Tory hypocrisy on free speech

Submitted by SJW on 16 January, 2018 - 7:11 Author: Ben Tausz
Berkeley Free Speech

On 26 December the Universities Minister Jo Johnson announced plans that he claims will protect free speech on campuses, including potential fines on universities.

This is the conservative right’s latest broadside against student movement “no platform” policies.

We disagree with the ways “no platform” policies have been applied by some on the left. A legitimate self-defence tactic against organised, physically violent groups such as fascists has, in some cases, been overstretched in ways that are both futile and undemocratic.

But the government’s move is cynical nonsense. We argue to change no-platform policies democratically. This sort of interference in unions violates our freedom to organise: it’s for members, not the government, to decide on their unions’ political activities.

The hypocrisy runs still deeper. By far the biggest restrictions on free speech and political rights on campuses come from the state and managers. While the government rails against “ban-happy” leftists, it forces universities to impose mountains of bureaucracy that hassle and obstruct students who want to invite speakers and organise discussions. This is supposedly to ensure bigots don’t get a platform! The difference? The speakers targeted by the government are disproportionately Muslims. Whether the Tories think you deserve the right to air “controversial” views seems to depend mainly on your religion and the colour of your skin (a privately-educated accent also helps).

Beyond this, discriminatory Prevent policies create a chilling effect against Muslim students and radical activists; marketising reforms suffocate academic freedom; decades of anti-union laws infringe the democratic rights of student and trade unions; and authoritarian college and university managers crack down on simple things like political stalls and posters while enacting vicious intimidation and victimisation against student and trade union campaigners.

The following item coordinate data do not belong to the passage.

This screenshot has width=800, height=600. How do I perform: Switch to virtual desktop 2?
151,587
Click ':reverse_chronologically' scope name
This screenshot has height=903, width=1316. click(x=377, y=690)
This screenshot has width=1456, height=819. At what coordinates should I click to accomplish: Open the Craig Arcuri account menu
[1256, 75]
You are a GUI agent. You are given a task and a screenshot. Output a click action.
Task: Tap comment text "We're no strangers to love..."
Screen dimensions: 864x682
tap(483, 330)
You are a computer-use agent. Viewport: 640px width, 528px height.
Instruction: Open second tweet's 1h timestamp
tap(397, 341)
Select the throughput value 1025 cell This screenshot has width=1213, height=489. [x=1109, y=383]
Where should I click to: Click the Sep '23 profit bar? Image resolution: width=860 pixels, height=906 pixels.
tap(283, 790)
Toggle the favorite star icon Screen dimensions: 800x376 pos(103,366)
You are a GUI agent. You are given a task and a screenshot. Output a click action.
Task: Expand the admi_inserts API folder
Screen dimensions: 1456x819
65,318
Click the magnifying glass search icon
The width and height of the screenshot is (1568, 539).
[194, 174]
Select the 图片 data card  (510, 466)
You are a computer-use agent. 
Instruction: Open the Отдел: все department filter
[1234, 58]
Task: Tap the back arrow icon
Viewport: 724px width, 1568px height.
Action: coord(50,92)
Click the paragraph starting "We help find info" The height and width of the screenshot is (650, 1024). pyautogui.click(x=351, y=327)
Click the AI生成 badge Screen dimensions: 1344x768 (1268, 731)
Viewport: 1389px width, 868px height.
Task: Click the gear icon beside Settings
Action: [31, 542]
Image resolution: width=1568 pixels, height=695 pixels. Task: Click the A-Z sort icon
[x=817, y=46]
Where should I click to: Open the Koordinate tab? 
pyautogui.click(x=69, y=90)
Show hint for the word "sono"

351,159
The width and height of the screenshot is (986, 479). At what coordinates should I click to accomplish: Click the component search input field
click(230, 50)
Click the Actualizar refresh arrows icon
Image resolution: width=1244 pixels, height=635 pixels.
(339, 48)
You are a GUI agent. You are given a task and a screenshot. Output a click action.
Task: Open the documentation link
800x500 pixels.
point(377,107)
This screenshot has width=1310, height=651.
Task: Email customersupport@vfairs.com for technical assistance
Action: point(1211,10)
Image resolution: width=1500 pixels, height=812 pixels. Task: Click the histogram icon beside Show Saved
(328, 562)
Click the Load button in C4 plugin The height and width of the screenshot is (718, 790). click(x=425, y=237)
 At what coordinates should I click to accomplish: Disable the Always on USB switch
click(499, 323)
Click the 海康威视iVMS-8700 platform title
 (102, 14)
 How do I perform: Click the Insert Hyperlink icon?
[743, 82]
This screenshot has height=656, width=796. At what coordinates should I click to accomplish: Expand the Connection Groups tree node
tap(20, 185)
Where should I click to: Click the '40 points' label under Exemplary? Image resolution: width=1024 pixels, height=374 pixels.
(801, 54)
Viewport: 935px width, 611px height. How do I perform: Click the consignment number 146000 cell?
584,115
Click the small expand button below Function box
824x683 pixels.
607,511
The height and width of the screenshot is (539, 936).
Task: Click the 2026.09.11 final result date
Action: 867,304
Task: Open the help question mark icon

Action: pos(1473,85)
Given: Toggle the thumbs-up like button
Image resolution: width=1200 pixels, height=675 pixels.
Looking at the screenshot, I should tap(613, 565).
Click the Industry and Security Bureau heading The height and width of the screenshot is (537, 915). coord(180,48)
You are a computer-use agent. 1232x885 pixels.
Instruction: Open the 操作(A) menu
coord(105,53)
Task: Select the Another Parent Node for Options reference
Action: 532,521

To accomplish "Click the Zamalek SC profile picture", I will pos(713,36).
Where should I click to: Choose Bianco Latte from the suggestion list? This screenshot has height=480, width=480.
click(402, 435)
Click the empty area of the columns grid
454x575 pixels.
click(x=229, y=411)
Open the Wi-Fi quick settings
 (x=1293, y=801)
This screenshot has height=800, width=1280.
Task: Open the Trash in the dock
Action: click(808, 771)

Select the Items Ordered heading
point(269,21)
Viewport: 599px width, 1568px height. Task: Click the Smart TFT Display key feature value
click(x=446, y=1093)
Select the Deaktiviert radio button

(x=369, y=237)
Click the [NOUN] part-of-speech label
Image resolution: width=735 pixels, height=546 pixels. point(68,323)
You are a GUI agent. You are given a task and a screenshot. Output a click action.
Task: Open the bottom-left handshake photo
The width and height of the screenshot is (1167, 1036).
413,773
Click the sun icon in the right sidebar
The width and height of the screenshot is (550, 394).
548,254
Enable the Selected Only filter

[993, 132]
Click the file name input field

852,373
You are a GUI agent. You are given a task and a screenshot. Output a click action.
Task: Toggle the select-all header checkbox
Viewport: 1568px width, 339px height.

Bosses claiming to be protecting open debate have interfered extensively in student and staff-organised events: for instance, barring left-wingers from holding meetings unless they accept right-wing speakers and management-appointed chairs, for “balance”. And self-styled champions of liberty rail against left-wing campaigners who have the nerve to organise demonstrations against what they have to say: the right to speak is re-cast as the right not to face criticism or protest.

The left’s shortcomings on the issue must not blind anyone to the reality that the right-wing, the state and the ruling class are not serious or consistent champions of free speech. Every advance of political freedom in history has been secured through struggle: from below and from the left. Conservatives have latched onto no-platforming as a convenient excuse to attack leftists and deflect criticism and protest against their bigotries.

It’s up to us to fight off their cynical opportunism and build a real campaign to defend and extend political freedoms.